* [Goal] Return the lines of the listing unchanged, from its start through the line that contains "Looking at the screenshot, I should (942, 675).".

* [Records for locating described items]
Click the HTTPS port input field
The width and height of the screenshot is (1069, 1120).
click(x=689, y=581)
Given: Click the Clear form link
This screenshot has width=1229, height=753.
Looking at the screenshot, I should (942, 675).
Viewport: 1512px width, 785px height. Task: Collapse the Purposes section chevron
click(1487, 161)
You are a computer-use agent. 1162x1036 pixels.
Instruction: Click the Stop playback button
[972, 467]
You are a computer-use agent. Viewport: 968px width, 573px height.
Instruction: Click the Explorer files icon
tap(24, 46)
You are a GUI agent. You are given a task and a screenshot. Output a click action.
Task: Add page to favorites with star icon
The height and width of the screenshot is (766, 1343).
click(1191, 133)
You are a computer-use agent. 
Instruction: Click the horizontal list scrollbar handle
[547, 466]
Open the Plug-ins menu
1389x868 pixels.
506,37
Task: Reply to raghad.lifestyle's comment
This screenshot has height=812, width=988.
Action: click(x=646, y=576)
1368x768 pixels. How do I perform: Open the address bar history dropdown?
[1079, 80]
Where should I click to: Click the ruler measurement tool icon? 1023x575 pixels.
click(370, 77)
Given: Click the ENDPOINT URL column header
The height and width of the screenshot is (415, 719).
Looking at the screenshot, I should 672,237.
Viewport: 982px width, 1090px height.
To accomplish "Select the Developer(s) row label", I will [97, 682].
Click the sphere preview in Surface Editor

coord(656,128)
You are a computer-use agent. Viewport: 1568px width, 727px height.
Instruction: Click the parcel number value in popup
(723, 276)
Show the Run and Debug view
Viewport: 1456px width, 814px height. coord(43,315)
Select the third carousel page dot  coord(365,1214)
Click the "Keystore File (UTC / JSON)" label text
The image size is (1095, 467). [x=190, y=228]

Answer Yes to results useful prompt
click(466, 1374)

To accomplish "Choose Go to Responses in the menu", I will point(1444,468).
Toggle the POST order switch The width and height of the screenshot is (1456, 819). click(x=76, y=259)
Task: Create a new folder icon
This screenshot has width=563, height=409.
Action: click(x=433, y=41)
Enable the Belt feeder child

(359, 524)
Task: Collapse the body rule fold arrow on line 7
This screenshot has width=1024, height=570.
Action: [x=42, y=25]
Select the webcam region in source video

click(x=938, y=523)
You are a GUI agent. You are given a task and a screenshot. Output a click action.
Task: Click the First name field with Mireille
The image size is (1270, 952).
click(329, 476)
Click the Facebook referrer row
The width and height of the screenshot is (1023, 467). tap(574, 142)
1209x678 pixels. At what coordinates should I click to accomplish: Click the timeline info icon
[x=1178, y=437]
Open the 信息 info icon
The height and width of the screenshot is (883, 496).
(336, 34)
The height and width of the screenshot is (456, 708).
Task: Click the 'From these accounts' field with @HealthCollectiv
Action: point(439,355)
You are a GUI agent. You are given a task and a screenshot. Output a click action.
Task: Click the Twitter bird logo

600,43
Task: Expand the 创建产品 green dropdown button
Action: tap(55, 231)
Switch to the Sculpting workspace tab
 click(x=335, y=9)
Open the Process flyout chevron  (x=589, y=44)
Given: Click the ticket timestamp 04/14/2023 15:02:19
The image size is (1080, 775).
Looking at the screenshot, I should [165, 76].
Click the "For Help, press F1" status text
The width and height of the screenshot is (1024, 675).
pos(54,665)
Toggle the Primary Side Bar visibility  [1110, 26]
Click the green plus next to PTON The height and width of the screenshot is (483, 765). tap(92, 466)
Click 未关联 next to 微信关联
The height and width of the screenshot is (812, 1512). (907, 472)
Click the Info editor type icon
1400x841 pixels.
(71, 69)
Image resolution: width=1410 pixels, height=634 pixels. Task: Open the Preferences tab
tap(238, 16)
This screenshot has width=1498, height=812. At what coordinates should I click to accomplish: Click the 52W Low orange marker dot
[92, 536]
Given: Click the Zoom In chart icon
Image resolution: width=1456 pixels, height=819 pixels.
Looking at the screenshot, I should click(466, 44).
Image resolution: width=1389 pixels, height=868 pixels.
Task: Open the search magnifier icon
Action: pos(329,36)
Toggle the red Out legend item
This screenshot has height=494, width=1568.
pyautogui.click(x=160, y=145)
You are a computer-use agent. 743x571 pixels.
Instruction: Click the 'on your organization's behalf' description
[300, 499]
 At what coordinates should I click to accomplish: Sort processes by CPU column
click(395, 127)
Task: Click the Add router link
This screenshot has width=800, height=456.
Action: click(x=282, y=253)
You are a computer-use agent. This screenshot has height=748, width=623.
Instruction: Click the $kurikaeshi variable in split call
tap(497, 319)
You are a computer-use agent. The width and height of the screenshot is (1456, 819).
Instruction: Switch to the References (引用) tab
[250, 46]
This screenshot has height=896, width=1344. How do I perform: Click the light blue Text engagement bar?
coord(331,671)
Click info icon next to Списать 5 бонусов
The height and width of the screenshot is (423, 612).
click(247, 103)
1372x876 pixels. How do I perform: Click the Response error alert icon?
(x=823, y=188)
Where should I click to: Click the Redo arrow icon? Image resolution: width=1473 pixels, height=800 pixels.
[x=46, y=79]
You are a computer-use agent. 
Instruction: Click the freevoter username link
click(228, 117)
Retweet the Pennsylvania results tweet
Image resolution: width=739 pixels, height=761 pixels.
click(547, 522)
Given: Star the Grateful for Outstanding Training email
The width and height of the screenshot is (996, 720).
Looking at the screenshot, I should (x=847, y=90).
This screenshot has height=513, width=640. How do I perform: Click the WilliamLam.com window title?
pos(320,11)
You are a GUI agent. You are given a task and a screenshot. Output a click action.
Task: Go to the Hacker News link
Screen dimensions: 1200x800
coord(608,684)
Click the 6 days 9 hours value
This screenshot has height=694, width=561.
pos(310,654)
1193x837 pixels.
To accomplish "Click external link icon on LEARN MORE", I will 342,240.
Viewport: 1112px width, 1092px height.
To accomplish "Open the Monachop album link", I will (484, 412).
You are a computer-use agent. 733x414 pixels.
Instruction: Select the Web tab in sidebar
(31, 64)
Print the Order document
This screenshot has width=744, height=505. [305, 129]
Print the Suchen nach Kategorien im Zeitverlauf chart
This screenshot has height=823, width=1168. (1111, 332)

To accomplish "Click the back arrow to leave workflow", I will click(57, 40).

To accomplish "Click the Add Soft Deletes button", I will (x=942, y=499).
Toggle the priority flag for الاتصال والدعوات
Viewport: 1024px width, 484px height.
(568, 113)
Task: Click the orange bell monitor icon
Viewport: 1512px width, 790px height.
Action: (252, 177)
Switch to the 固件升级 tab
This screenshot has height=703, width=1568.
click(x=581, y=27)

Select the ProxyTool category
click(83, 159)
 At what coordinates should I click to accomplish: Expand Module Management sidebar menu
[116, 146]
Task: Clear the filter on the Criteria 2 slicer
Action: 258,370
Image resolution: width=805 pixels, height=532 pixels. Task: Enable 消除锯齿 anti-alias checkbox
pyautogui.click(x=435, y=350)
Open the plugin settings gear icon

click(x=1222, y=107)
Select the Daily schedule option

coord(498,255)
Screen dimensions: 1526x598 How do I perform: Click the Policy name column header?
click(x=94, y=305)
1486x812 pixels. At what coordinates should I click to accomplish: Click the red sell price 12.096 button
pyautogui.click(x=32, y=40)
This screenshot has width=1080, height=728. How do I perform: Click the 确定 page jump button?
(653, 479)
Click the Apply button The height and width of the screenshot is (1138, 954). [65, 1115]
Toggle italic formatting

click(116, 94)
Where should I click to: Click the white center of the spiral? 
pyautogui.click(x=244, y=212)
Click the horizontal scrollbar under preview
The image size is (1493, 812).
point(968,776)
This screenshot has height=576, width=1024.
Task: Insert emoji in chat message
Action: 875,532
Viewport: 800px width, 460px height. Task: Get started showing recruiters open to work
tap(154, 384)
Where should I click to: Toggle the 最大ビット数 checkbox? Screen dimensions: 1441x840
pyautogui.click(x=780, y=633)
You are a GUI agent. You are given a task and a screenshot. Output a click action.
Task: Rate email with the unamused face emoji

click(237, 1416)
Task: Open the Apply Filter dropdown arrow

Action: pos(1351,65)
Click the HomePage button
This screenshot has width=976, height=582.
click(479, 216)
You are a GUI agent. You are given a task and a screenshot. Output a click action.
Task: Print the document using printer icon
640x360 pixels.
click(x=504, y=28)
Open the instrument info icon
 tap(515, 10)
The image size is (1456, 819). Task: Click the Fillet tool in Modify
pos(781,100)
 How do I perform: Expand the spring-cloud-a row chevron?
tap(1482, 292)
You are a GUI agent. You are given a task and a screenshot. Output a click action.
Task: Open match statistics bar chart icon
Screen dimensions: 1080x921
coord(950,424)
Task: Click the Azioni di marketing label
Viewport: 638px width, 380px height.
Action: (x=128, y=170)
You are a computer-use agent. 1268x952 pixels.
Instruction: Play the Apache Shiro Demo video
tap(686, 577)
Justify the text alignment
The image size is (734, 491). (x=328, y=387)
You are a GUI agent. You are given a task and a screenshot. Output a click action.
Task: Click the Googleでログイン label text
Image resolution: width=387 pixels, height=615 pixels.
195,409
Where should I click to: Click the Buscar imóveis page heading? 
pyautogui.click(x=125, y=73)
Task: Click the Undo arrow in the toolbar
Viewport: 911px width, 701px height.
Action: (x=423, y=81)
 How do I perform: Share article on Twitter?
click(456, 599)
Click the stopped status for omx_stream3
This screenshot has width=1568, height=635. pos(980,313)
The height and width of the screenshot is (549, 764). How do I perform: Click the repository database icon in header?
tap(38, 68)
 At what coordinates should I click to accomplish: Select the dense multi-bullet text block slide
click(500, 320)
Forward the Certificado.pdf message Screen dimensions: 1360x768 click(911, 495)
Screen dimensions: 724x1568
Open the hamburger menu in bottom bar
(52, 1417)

* [Full response]
Click the HTTPS port input field
The width and height of the screenshot is (1069, 1120).
click(x=689, y=581)
Given: Click the Clear form link
This screenshot has width=1229, height=753.
Looking at the screenshot, I should (942, 675).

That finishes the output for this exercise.